Is Scripture sufficient to address all the needs of the soul? The griefs, the addictions, the pride, the anger, the lust, the wounds, the fear, the sin?
I know the right answer is “Yes.” I know that is the answer I am “supposed” to give, as a Christ-follower.
But, I’m not sure that I have believed it, whole-heartedly; and I certainly know that I haven’t lived it.
I received a review copy of the book Counseling the Hard Cases from Broadman & Holman publishers to provide a review here on my website. I expected that I would find it interesting, which I did. I did not expect to find it challenging, as in, challenging of my views on scripture.
My undergrad degree is in psychology/sociology, a degree I pursued mainly to try to “fix” myself. I found, in my courses of study, though, that I was a good listener. A good counselor, if you will. I excelled at case studies and in our video-taped sessions.
I’ve also participated in personal counseling and psychiatric visits as a result of challenges in my own life. The personal counseling was of good benefit–it went to great lengths to get me moving again after my ex-husband was imprisoned and the subsequent divorce. It helped me with parenting my kids through the huge turmoil of that. It assisted not in reconciling past pain with my present grief, but rather “framing” that pain in a manageable way. And, it was interesting.
My visits with the psychiatrist–not so much. They consisted of hour-long waits, because he was always late, as in, not-even-in-the-office-yet-when-I-arrived late. Our visits were usually 10 minutes long, and each week I seemed to emerge with new medication. Eventually I was on 2 antidepressants, 1 mood stabilizer, 1 anti-anxiety med, and Ambien.
Each author in this book seemed to lean quite a ways away from the use of medication. I will not say that the meds were not helpful for me, personally. At the point of crises, they (or, at least a couple of them) were of assistance. I am not one to believe that there is no place for medication when confronted with ongoing issues of the mind. But, the authors are correct on this point: medication does not change the soul. It may level things out so that the soul is more readily available for work and change, but it does not change the soul. I am no longer on any such medication. In my case, I began to not trust my doctor and his tendency to continually increase and add medication when he really didn’t know me. Plus, I knew my addictive behavior. I was headed down the wrong path.

**Data supplied:**
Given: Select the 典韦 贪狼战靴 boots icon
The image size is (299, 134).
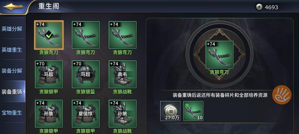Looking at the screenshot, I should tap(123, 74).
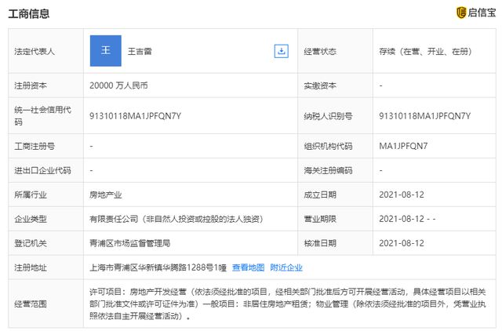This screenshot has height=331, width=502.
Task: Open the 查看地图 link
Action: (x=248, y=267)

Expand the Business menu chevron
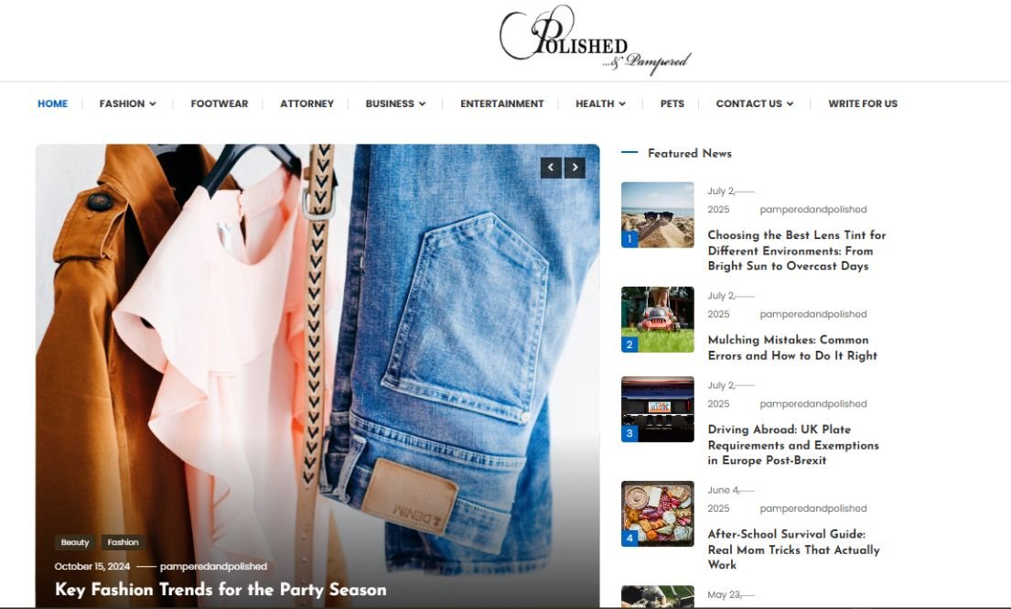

**Your instructions:** Please answer from the book review: which publisher sent the review copy of Counseling the Hard Cases?

**Written answer:** Broadman & Holman